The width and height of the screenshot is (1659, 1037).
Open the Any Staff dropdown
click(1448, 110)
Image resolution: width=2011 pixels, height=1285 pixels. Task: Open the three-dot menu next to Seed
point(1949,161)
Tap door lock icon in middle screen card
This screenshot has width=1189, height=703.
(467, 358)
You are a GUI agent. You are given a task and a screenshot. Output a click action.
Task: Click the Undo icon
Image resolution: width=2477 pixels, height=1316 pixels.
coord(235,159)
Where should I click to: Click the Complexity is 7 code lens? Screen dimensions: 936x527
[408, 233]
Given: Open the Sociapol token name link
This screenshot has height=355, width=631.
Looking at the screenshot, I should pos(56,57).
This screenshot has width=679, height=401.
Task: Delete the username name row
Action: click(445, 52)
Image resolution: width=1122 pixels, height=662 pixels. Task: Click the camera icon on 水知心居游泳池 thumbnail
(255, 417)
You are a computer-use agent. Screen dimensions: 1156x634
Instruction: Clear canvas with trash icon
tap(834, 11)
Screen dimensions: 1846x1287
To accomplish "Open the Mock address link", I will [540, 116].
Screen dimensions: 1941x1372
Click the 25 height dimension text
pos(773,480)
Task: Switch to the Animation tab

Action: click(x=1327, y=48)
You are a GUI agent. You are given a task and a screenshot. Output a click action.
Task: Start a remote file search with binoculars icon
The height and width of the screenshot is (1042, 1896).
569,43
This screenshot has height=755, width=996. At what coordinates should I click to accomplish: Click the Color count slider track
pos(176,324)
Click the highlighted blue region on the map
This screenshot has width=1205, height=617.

__WHAT TO DO__
For each line of the material that contains "link", return a copy.

__SOLUTION FOR THIS EXERCISE__
Given: Open the Sociapol token name link
To accomplish "Open the Mock address link", I will [540, 116].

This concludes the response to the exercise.